What you need to do:
Repeat exactly the lines below that lie between the line with "Given: Tap the Wi-Fi signal status icon" and the line with "Task: Click the XRP 24h volume amount", counting both of those lines as part of the answer.

[Collection entries]
▼
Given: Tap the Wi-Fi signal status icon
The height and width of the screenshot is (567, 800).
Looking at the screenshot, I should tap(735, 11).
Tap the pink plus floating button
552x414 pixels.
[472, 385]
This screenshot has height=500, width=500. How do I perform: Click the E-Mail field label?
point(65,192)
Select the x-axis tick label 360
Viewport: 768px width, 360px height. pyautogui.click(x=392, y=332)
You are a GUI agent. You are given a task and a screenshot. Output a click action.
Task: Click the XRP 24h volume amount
▲
▼
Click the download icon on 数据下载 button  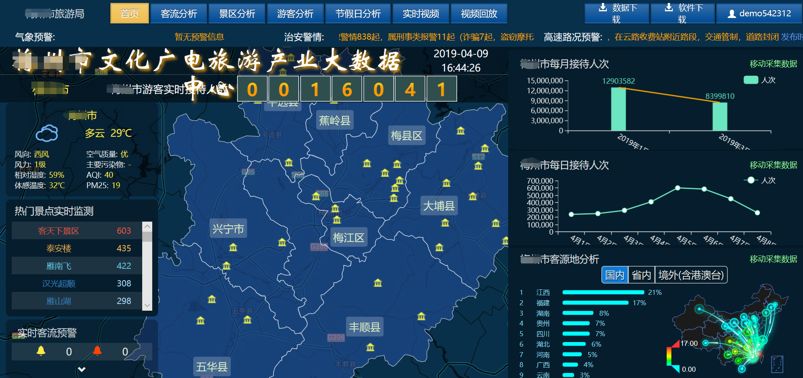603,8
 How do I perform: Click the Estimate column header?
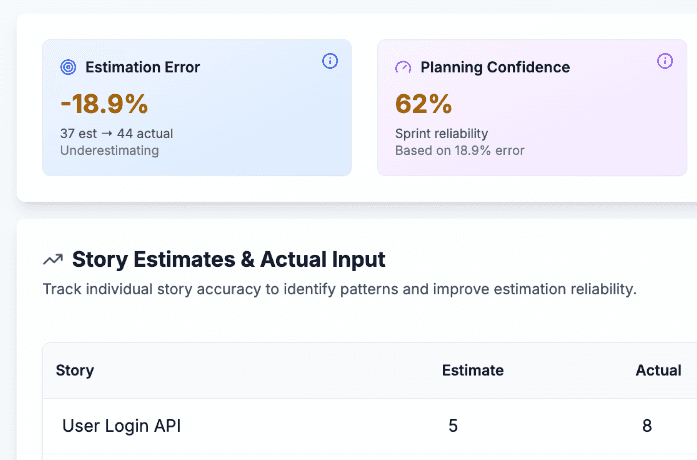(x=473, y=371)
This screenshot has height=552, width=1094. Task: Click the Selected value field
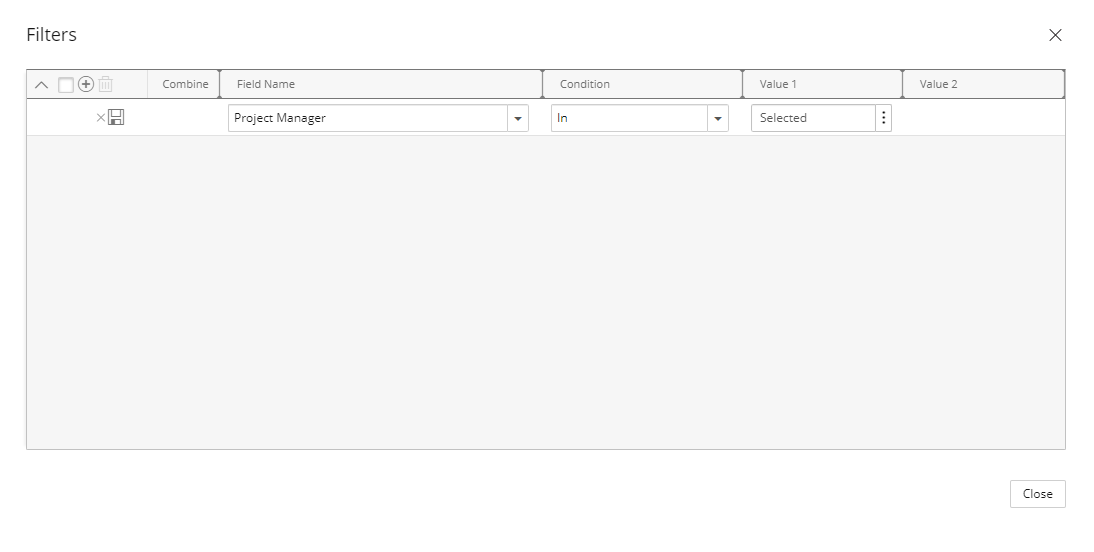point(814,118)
▲
▼
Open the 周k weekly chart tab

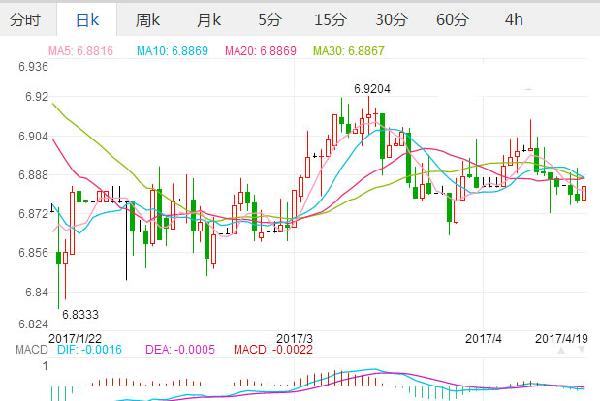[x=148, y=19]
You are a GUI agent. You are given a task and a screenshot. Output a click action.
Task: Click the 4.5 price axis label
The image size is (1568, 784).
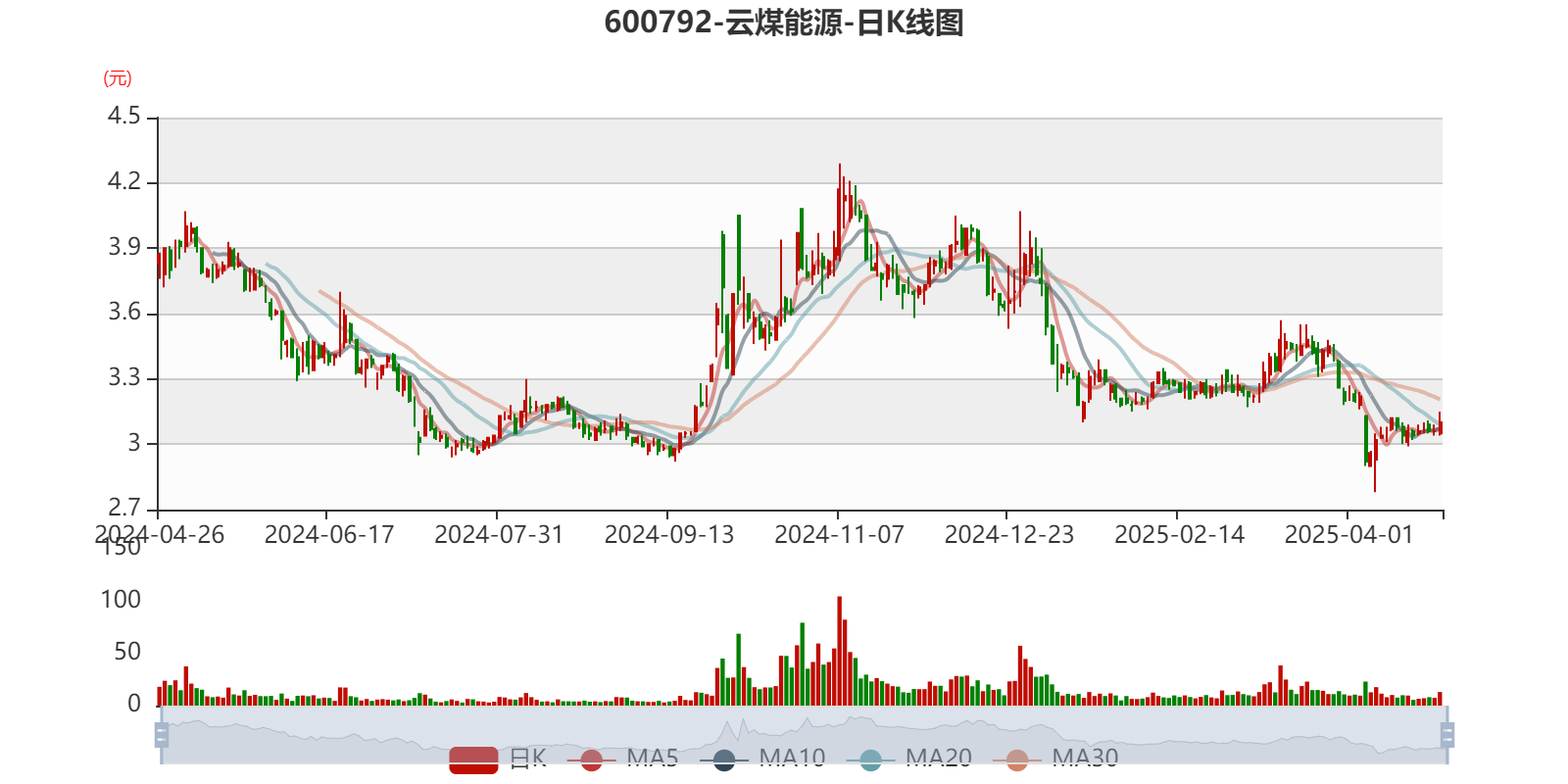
▲
Answer to the exercise:
Given: Tap the Wi-Fi signal status icon
The height and width of the screenshot is (567, 800).
Looking at the screenshot, I should tap(735, 11).
Tap the pink plus floating button
552x414 pixels.
[472, 385]
This screenshot has height=500, width=500. How do I perform: Click the E-Mail field label?
point(65,192)
Select the x-axis tick label 360
Viewport: 768px width, 360px height. pyautogui.click(x=392, y=332)
You are a GUI agent. You are given a task and a screenshot. Output a click action.
Task: Click the XRP 24h volume amount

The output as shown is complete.